Esta constancia (favor de consultar Santiago 1, 2-4), no supone superhombres sino trabajadores y trabajadoras probados, que es diferente. Trabajadores que reconozcan la incertidumbre (y su componente sociológico de inestabilidad en lo laboral y sindical), la perplejidad, el desconocimiento de los caminos o el temor de los asaltos, y luchen o resistan contra ellos. El diálogo con uno mismo, el saberse también pecador, el querer cambiar de vida, en resumen, el fortalecimiento espiritual, nos llevará siempre a vislumbrar que detrás de la crisis laboral, no está el absurdo, ni el abismo, sino que rifan la ternura, la dignidad, la nobleza y justeza de la causa por la que se vive y lucha, la fraternidad entre iguales, el misterio amoroso que se comunica como alegría de vivir, la búsqueda de sentido y el sueño de un porvenir de mutua felicidad y plenitud.

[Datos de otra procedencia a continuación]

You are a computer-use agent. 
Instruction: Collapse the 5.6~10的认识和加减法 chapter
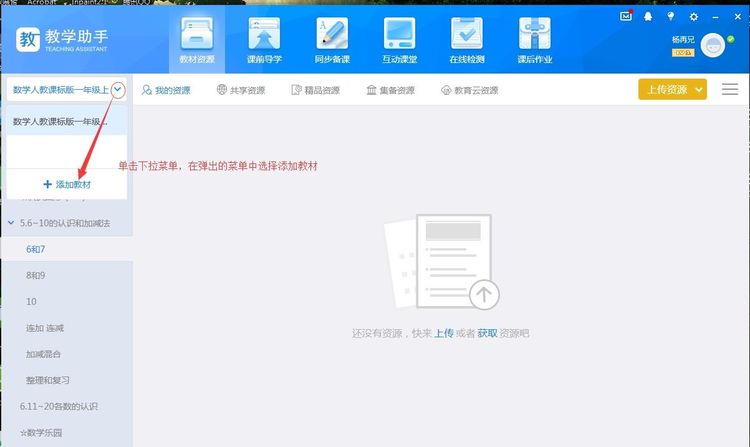pyautogui.click(x=11, y=222)
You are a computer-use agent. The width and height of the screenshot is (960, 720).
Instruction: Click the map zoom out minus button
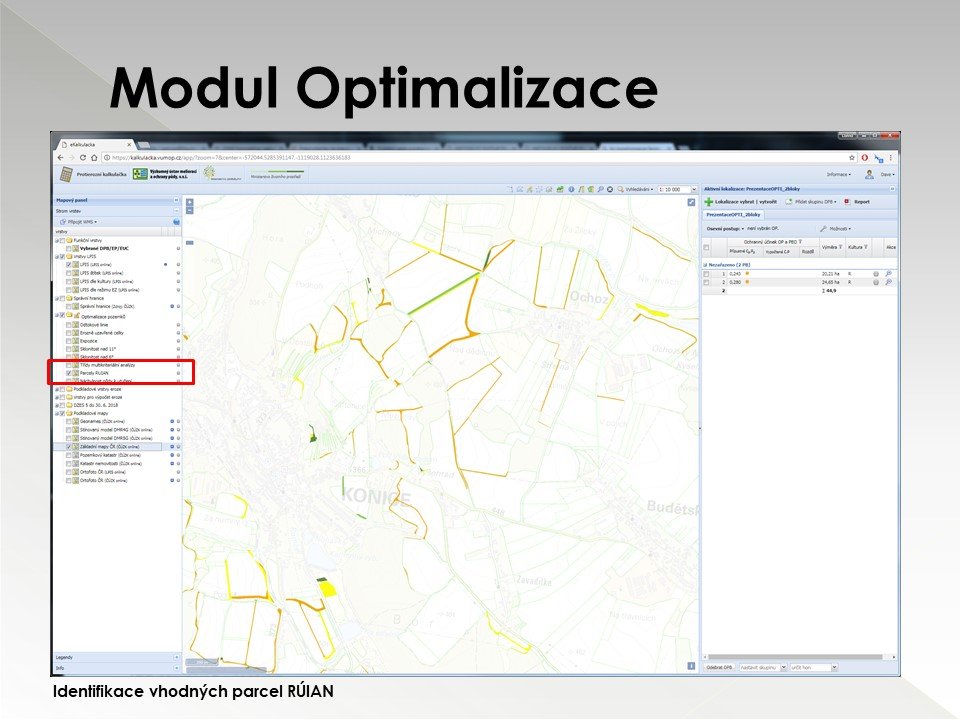pyautogui.click(x=190, y=210)
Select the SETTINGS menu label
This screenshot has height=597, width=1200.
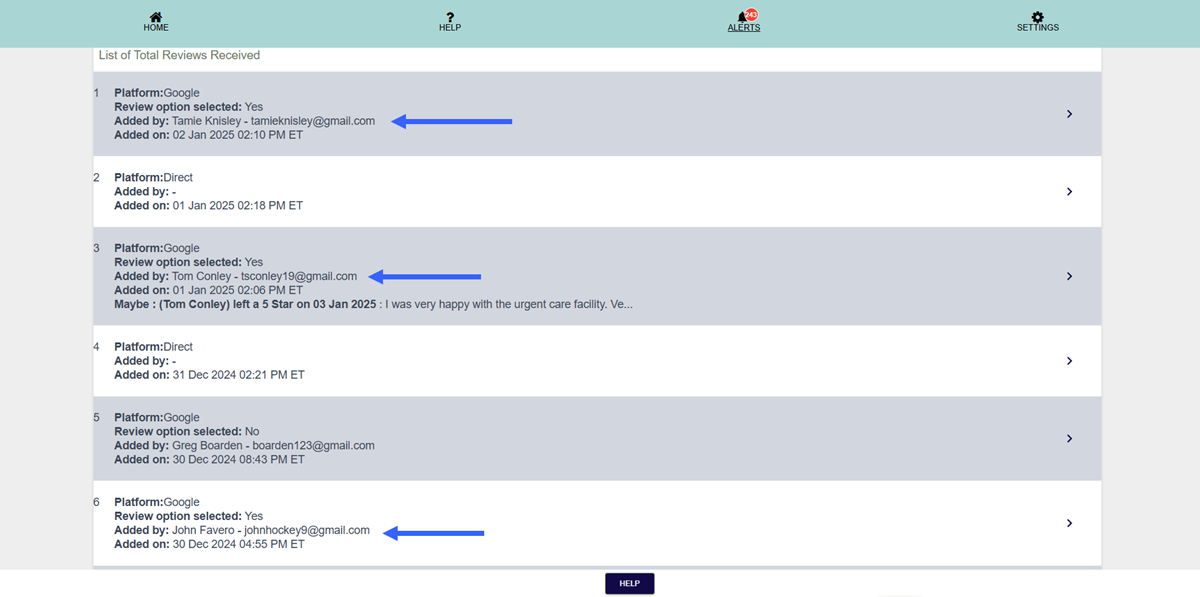coord(1037,28)
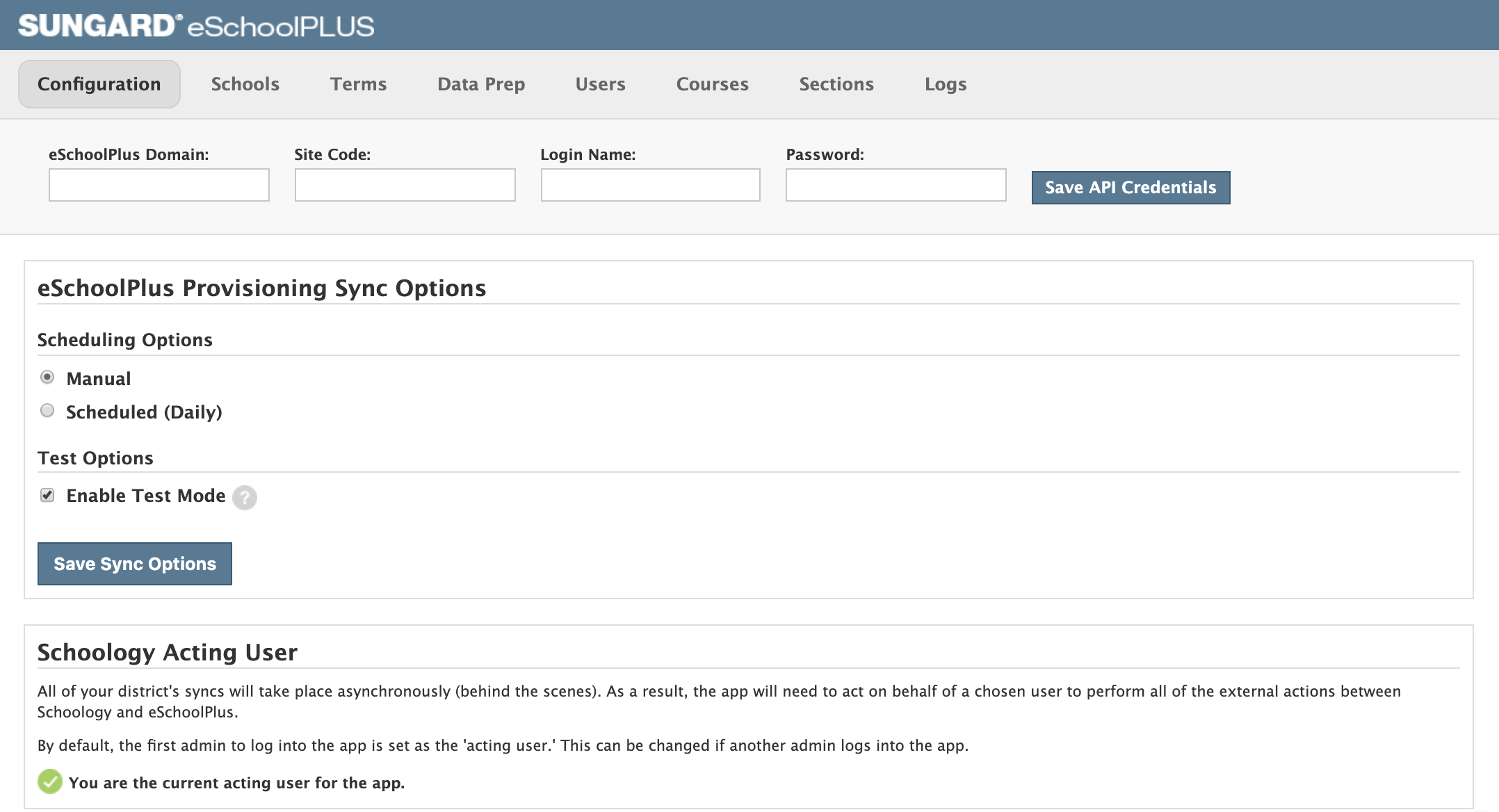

Como actores en los mundos del trabajo, nos esperan aún más cambios a beneficio del capital, en continuidad con los veinte años anteriores. El trabajo en México aún no se dignifica, pero el conflicto por mejores condiciones no ha cesado. Estamos emplazados por el futuro, retados por el capital y su pretensión de modificar la Ley Federal del Trabajo y la Constitución e interpelados por un Estado cada vez más neoliberal. Estamos, a la vez, emplazados por Mateo 25, 31-46, donde no hay lugar para milagros. No hay otro modo de seguir a Jesús, sino el mismo de Ignacio: a través del servicio desinteresado a los “hermanos más pequeños” y la atención a sus necesidades básicas (“lo que han hecho a uno de esos mis hermanos más pequeños a mí me lo han hecho”). Tales son para el trabajador: el trabajo estable, pleno y productivo, un salario digno, la distribución igualitaria de la riqueza socialmente producida, la vigencia de sus derechos y la solución positiva de sus conflictos; verdaderos sinónimos de pan, de agua, de techo, de salud y libertad. El verdadero milagro consistirá en asumir amorosamente la vida del trabajador.

Algunas preguntas para la reflexión:

  1. ¿Cuáles pruebas espirituales has tenido o has conocido de otros relacionadas con el ámbito laboral y cómo salieron de ellas?
  2. ¿Consideras lo relacionado con el ámbito laboral como algo que incumbe a la fe de los creyentes?
  3. ¿Por dónde irán hoy los caminos de esperanza para trabajadores y trabajadoras del país?
  4. ¿Cómo fortalecerá a los creyentes el evangelio y la buena noticia de Jesús que son a la vez trabajadores y trabajadoras?

Libros para profundizar:

Tellechea Idígoras, Ignacio. San Ignacio de Loyola. La aventura de un cristiano. Casa de Ejercicios Puente Grande y CRT, editores. 1997.
Boff, Leonardo. Betto, Frei. Mística y espiritualidad. Editorial Trotta, Colección Estructuras y procesos, Serie Religión, 2ª. edición, 1999.
Rodríguez Rivera, Carlos. A menudo he pensado en otra historia. Colegio de Estudios Teológicos, 2001.
Auerbach, Cristina Rodríguez, Carlos. De la tragedia a la esperanza (los salmos de los trabajadores). Cereal-Integra. 2ª. Edición, 2001.

[1] Coordinador del Centro de Reflexión y Acción Laboral, CEREAL, de Fomento Cultural y Educativo (el proyecto obrero de la Compañía de Jesús en México, (ONG especializada en la defensa y promoción de los derechos humanos laborales). Estudió Ciencias Sociales, Filosofía y Teología. Mecánico tornero y soldador. Trabajó asalariadamente en el Valle de México y en las maquiladoras de la frontera norte, alternándolo con servicios educativos sindicales. Ha publicado: Dios y los obreros (1991), ¿Cuál es la prisa? (1992), Esto es un grito (1993), El cierre de la fundidora y De la tragedia a la esperanza, (coautoría con Cristina Auerbach, 1996), y A menudo he pensado en otra historia (2001).